By combining our human outreach with lead nurturing programs and lead scoring, digital marketing, powered by automation, we had the perfect combination, which we called LLM – Lead Lifecycle Management.
Seagate and Sony were our first clients, quickly followed by others.
Using co-marketing funds from Eloqua, backed by Salesforce and Google, we created the first Demand Generation Summit back in 2007. John Neeson, founder of analyst firm SiriusDecisions, was our first keynote speaker. We were operating at the heart of a fast growing new space.
Bigger and better. From Boston to Bangalore.
The MarketOne family also grew at an impressive rate. We brought on Steven Elliott from a specialist B2B agency to help lead the charge into the world of digital marketing. Jeff Wright, an ex-client-side marketer at BEA, set up our Consulting division as the concepts of waterfalls and demand centers were just gaining traction. And Warren Everitt, the best and brightest Eloqua architect in APAC, came on board to get us up and running in Melbourne, Singapore and Bangalore. We had a unique proposition to market, and some of the smartest people on the planet making it happen.

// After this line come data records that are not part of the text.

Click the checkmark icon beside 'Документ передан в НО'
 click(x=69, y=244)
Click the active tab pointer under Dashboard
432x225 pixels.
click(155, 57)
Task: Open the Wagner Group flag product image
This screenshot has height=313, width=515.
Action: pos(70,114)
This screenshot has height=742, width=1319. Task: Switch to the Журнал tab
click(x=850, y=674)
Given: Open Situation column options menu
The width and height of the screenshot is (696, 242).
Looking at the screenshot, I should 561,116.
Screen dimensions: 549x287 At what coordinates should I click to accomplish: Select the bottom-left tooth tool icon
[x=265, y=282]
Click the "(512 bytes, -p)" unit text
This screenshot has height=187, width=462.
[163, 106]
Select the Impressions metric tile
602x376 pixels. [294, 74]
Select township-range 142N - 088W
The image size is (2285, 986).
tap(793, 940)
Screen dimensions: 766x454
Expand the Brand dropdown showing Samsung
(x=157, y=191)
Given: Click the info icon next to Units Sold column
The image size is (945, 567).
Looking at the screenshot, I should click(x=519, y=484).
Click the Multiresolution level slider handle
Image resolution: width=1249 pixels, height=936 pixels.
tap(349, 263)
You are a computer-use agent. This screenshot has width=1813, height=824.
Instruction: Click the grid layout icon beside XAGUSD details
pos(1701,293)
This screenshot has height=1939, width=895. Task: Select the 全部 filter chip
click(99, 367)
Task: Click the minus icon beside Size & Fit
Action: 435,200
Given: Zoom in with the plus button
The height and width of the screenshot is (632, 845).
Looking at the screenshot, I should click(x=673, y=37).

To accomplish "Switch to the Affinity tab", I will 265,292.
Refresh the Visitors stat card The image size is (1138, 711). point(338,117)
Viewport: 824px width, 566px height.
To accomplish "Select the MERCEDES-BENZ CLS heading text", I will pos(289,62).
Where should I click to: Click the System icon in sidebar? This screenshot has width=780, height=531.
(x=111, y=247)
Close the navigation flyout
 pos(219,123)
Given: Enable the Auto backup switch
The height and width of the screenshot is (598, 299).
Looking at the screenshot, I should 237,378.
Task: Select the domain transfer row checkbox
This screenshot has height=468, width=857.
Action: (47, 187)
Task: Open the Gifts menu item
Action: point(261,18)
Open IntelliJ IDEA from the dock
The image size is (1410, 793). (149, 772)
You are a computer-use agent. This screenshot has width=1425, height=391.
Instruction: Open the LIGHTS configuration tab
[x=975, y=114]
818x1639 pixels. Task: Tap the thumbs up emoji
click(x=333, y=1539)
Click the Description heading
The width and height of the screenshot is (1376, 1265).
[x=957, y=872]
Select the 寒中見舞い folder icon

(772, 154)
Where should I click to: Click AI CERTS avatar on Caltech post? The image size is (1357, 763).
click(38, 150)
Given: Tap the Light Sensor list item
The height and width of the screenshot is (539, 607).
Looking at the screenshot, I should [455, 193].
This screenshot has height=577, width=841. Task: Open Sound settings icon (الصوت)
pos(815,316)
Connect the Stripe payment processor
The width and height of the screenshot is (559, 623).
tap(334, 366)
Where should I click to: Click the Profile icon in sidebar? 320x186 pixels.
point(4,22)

As investments in marketing technology took hold and with data proliferating, we found we had a more strategic role to play. We won big strategic engagements with clients like AT&T, Lenovo and Caterpillar – companies seeking to put this data and technology to work converting more casual website browsers into committed buyers.
Our “full-stack” demand generation offering enabled them to do just that.
As we expanded, we also matured. 2015 was the year of consolidation, when we merged entities and set up corporate initiatives to bring together global IT, HR, marketing and sales, and to secure ISO 27001. We were coming of age, I guess, but the fact that this process happened smoothly and was embraced by everyone within the company, suggests that we were all growing up together.
Confidence is contagious
Over the last 15 years, I’ve often been asked if there was some grand plan – or if we were simply good at what we did and slightly quicker than others at bringing it to market? The answer I prefer to give is that we simply backed ourselves. We knew what we were doing, we knew there was a need for it – and we knew it would deliver results. Measurement has always been at the heart of what we did, so we could see it in black and white. It was kind of obvious.
And the wonderful by-product of our confidence was that it gave our clients a sense of certainty about what they would achieve.
All the senior marketing people I have met have a double challenge on their hands: to direct strategies, tools and campaigns – but also to justify what they are doing to bosses and budget holders.
To stand up in the boardroom with sweaty palms and deliver a Powerpoint presentation that might make or break their career. But because they could point to the data that drove their decisions, and the outcomes that resulted, they could tell the company what it had to do, and where it needed to invest.
The next decade will have all kinds of twists and turns – but whatever happens, that natural confidence will still be there. We know what we can do. We know we’ll always do the right thing by our clients. And those clients, in turn, know for sure that they will be more successful for working with us.